OBSERVATIONS DE VOTRE RAPPORTEUR
A partir de trois constats, votre rapporteur expose les trois principes sur lesquels devrait se fonder une politique cohérente de l'audiovisuel.
A. TROIS CONSTATS
Les deux premiers sont relatifs au problème de financement du secteur public ; insuffisance des ressources provenant de la redevance et excès des recettes publicitaires. Votre rapporteur a eu maintes fois l'occasion de les développer. Le troisième, relatif à l'inadaptation des structures des chaînes sera l'occasion d'évoquer la situation des organismes en 1997 et les perspectives pour 1998.
1. L'insuffisance du financement public et l'excès des ressources publicitaires
L'étroitesse de l'assiette de la taxe parafiscale
finançant l'audiovisuel public est l'une des caractéristiques les
plus singulières de notre pays. Aucun autre pays démocratique ne
compte autant de foyers de téléspectateurs
exonérés. Il s'agit de la conséquence d'un
décret " télécide " datant de novembre
1982
. Ce décret, en exonérant les personnes
âgées de plus de 60 ans non imposables,
a eu pour
conséquences de quadrupler le nombre de comptes exonérés
passés de 1 à 4 millions en 10 ans.
Un premier correctif est intervenu en décembre 1993, avec le
relèvement de la condition d'âge à 65 ans mais sans grands
résultats
Le décret n° 96-1220 du 30 décembre 1996
prévoit qu'à partir de 1998, pour être
exonéré de la redevance, il conviendra, pour les personnes
remplissant la condition d'âge (avoir 65 ans au 1er janvier 1998),
d'être titulaire de l'allocation supplémentaire définie aux
articles L 815-2 à L 815-8 du code de la
sécurité sociale (soit 73 906 F pour un couple). Les conditions
de revenus resteront toutefois inchangées pour les invalides ( soit 86
160 F pour un couple).

> [Consigne A]
Reprenez le passage du texte cité qui commence par « Un premier correctif » et s'arrête après « 160 F pour un couple). », en renommant partout « couple » en « ménage ».
> [Consigne B]
D'après le texte cité, pourquoi le nombre de comptes exonérés de la redevance a-t-il quadruplé ?
> [Consigne C]
Énumérez les trois constats sur lesquels le rapporteur s'appuie dans le texte cité.

> [Lignes]

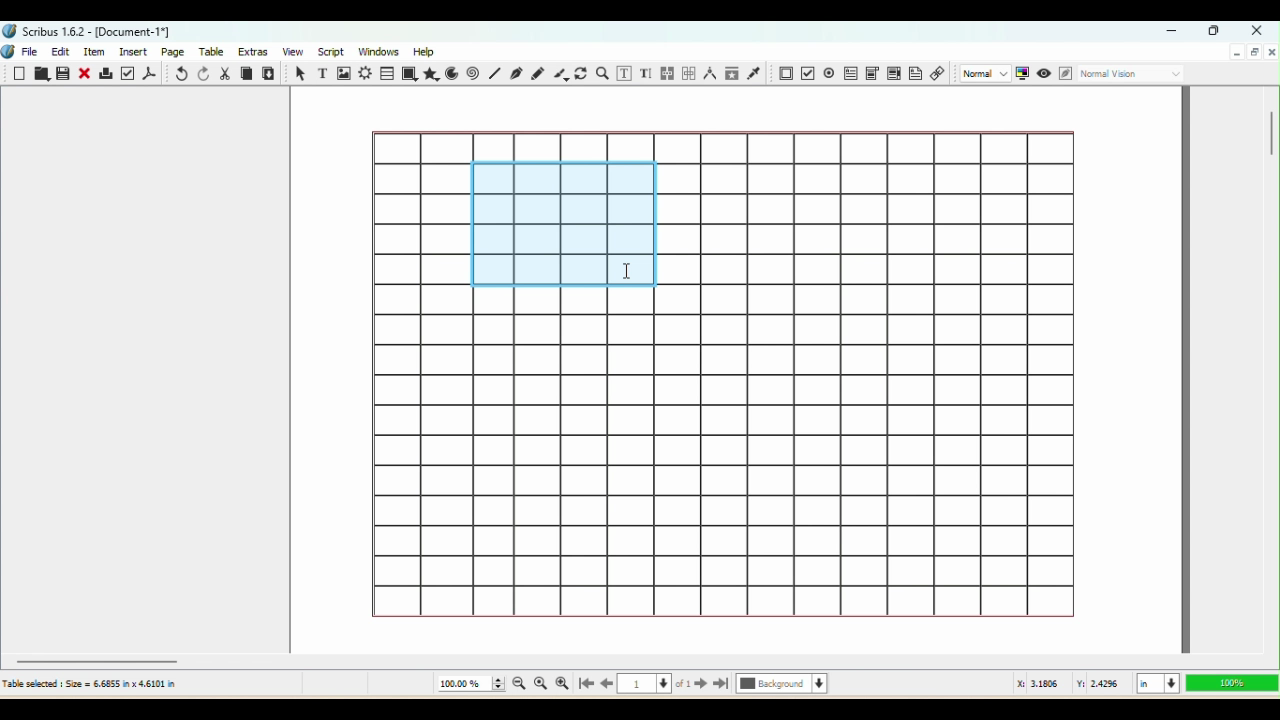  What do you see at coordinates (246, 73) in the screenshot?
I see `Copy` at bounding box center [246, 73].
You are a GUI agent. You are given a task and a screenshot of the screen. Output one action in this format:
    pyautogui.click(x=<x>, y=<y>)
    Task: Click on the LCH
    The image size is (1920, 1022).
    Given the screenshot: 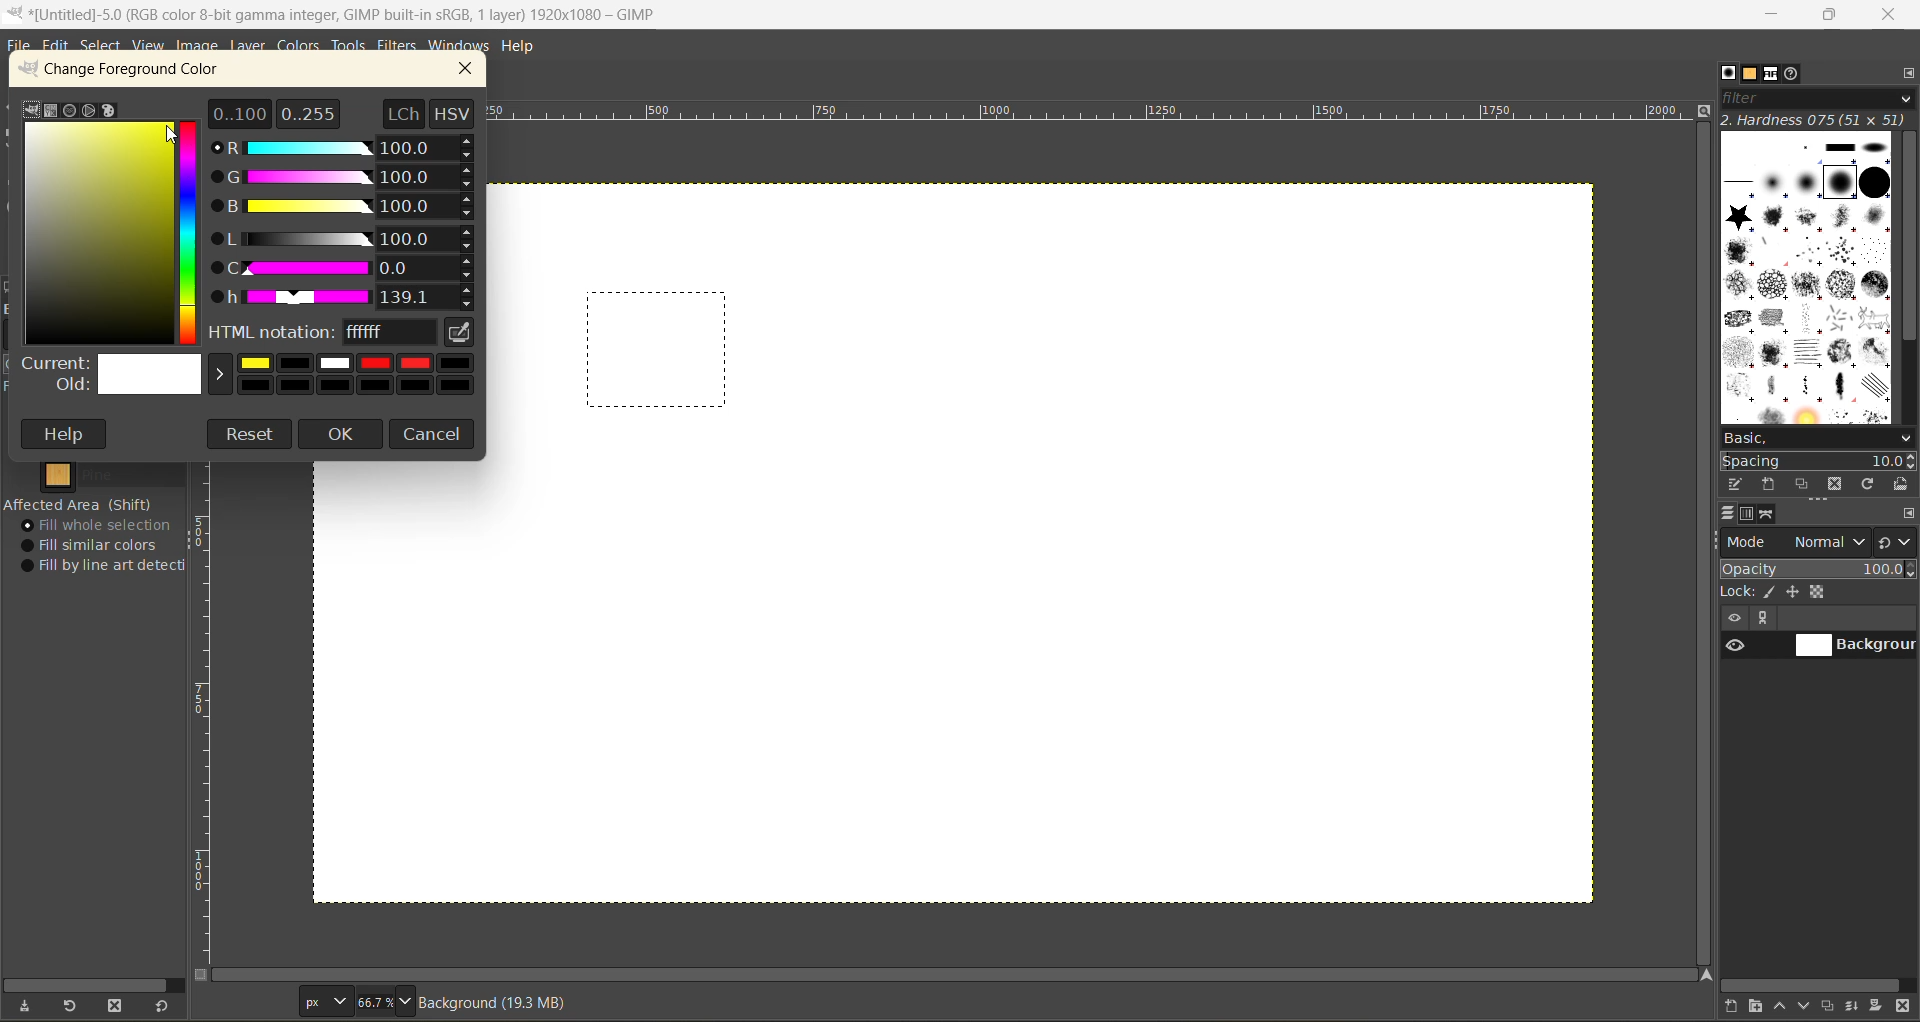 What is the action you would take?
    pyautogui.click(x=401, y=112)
---
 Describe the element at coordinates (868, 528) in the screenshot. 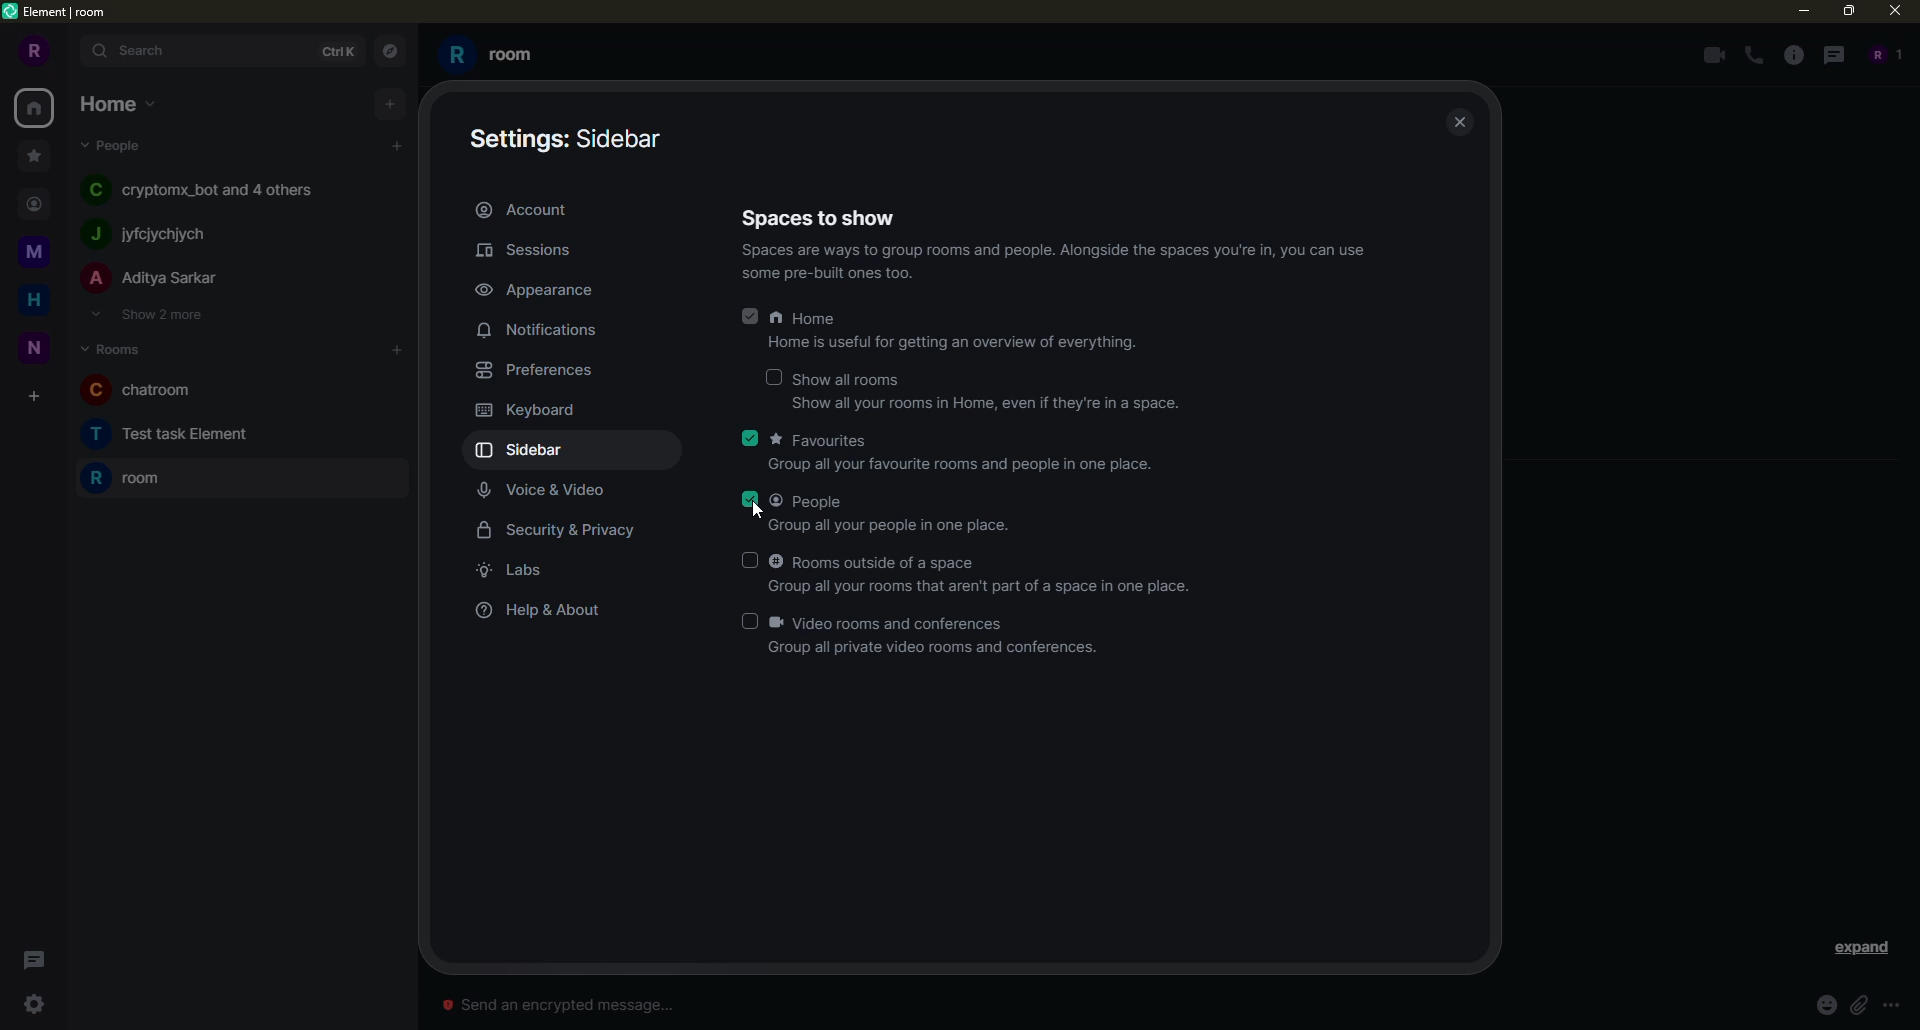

> [Réponse finale A]
Un premier correctif est intervenu en décembre 1993, avec le
relèvement de la condition d'âge à 65 ans mais sans grands
résultats
Le décret n° 96-1220 du 30 décembre 1996
prévoit qu'à partir de 1998, pour être
exonéré de la redevance, il conviendra, pour les personnes
remplissant la condition d'âge (avoir 65 ans au 1er janvier 1998),
d'être titulaire de l'allocation supplémentaire définie aux
articles L 815-2 à L 815-8 du code de la
sécurité sociale (soit 73 906 F pour un ménage). Les conditions
de revenus resteront toutefois inchangées pour les invalides ( soit 86
160 F pour un ménage).

> [Réponse finale B]
Le décret de novembre 1982 a exonéré de la redevance les personnes âgées de plus de 60 ans non imposables. Le nombre de comptes exonérés est ainsi passé de 1 à 4 millions en 10 ans.

> [Réponse finale C]
- L'insuffisance des ressources provenant de la redevance
- L'excès des recettes publicitaires
- L'inadaptation des structures des chaînes